The Commodities Feed: OPEC+ Agrees To Extend Output Cuts


(MENAFN- ING) energy – OPEC+ extends oil output cuts

ICE brent traded little changed at $83.5/bbl in the morning trading session as OPEC+ members agreed to extend their voluntary 2.2MMbbls/d oil output reduction through the end of June, largely in line with market expectations. Saudi Arabia will continue to dominate the pledged output reduction share at 1MMbbls/d, while Russia promised to focus more on oil output cuts rather than exports. The group further added that“these voluntary cuts will be returned gradually subject to market conditions.”

Meanwhile, preliminary OPEC production numbers for February are starting to come through and suggest that oil output increased slightly as Libya resumes oil production at its biggest field, while some producers pumped more than the agreed oil output cut limits for the month. According to a Bloomberg survey, OPEC output rose by 0.1MMbbls/d month-on-month to 26/d last month. Libya led the gains with its production rising by 120Mbbls (+11.2% MoM) to 1.14MMbbls/d as it resumed its Sahara oil field, which was closed earlier due to protests this year. This was followed by Nigeria with oil output rising by 2% MoM to 1.52MMbbls/d. Meanwhile, Iraq and UAE together produced almost 400Mbbls/d above their agreed oil output limits in February.

Weekly data from Baker Hughes shows that the US oil rigs rose by three rigs over the last week, with the total oil rig count increasing to 506 for the week ended 1 March 2024, the highest rig count since the week ending on 22 September 2023. Gas rigs fell by 1, taking the total rig count (oil & and gas combined) to 629 over the reporting week. The continued volatility in the gas prices appears to weigh on gas rigs with some of the exploration companies reducing investments for natural gas production.

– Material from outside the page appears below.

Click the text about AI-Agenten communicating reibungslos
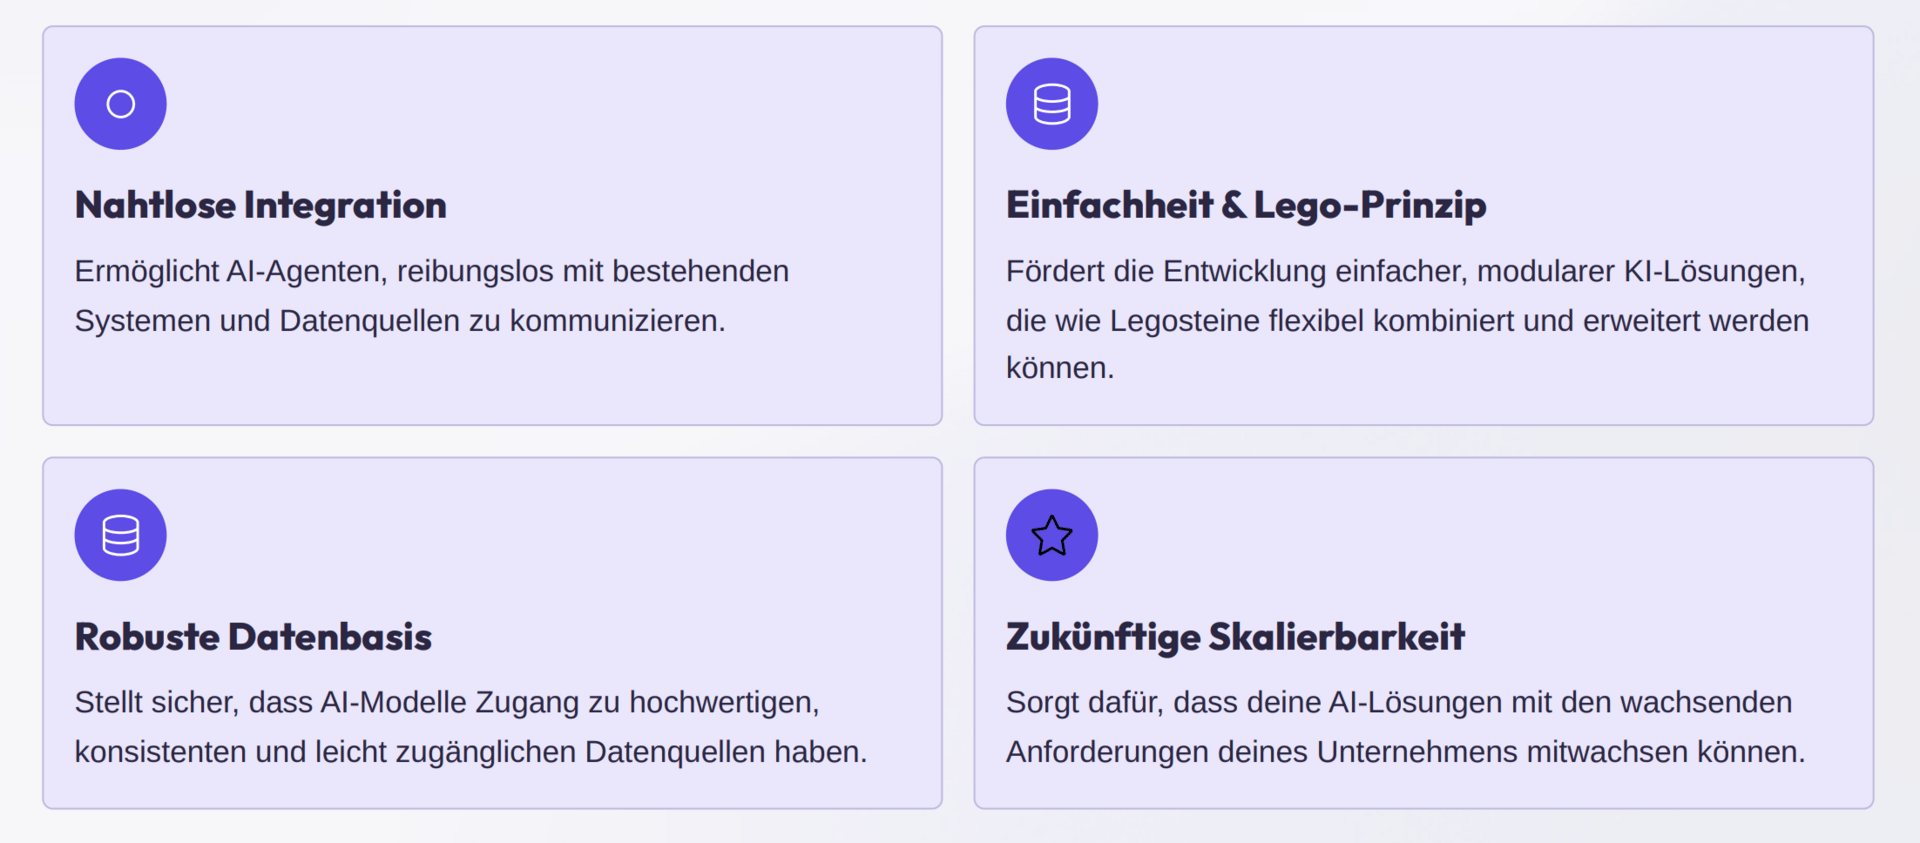The image size is (1920, 843). click(x=432, y=296)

The latest positioning data from CFTC shows that speculators increased their net long position in NYMEX WTI by 40,580 lots for a third consecutive week, leaving them with net longs of 174,730 lots as of 27 February 2024, the highest bullish bets since the week ending on 24 October 2023. The ongoing uncertainty in the Middle East and concerns over tightening supply are currently supporting the uptrend in speculative bets. Surprisingly, money managers continued to decrease their net longs in ICE Brent by 17,488 lots for a second straight week over the last week, leaving them with a net long position of 254,781 lots as of last Tuesday. The move was dominated by falling gross long positions which decreased by 11,434 lots to 330,606 lots over the reporting week.

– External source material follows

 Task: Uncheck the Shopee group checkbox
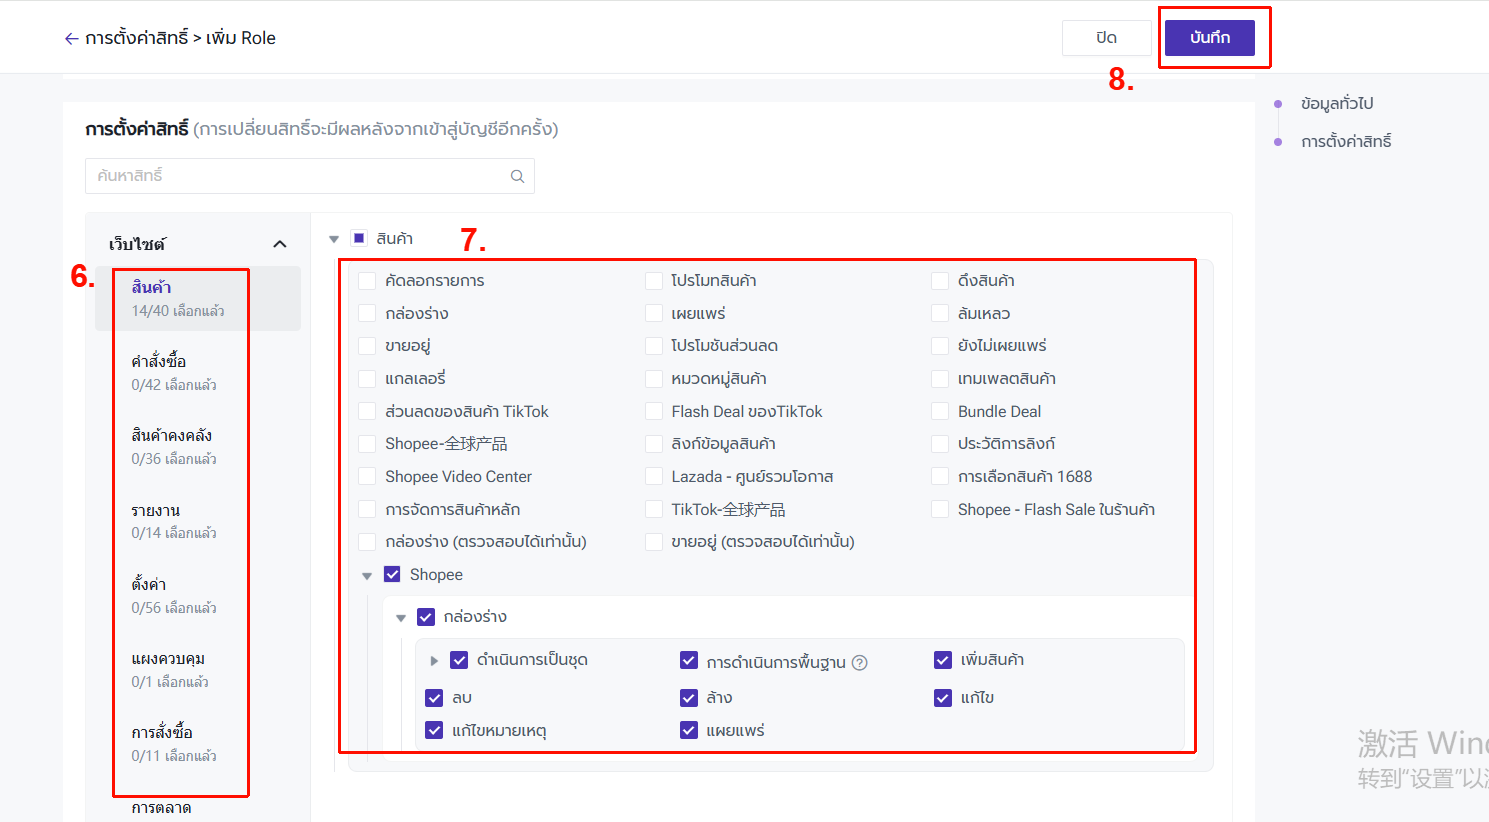coord(392,574)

Metals – Chinese metals exchange inventories rise

Data from the Shanghai Futures Exchange (ShFE) shows that weekly inventories for all base metals continued to rise over the last week amid weak consumption after the week-long holiday during early February. Copper weekly stocks jumped by 33,164 tonnes (+18.3% WoW) for the ninth consecutive week to 214,487 tonnes as of Friday, the highest since the week ending on 10 March 2023. Among other metals, aluminium and zinc inventories rose by over 10% WoW each to 190,979 tonnes and 97,610 tonnes respectively. Meanwhile, nickel and lead stocks increased by 4.5% WoW and 5.5% WoW respectively at the end of last week.

The latest CFTC data shows that speculators moved to net long positions in COMEX copper, as long positions outnumbered short positions by 4,367 lots for the week ending on 27 February 2024, after remaining in net short for seven consecutive weeks. The move was fueled by falling gross short positions by 22,711 lots to 50,147 lots over the reporting week. Moving to precious metals, speculators increased their net longs in COMEX gold by 3,694 for a second consecutive week, leaving them with a net long of 68,042 lots, and flipped to net bearish bets in silver as net shorts outnumbered longs by 4,143 lots as of last Tuesday.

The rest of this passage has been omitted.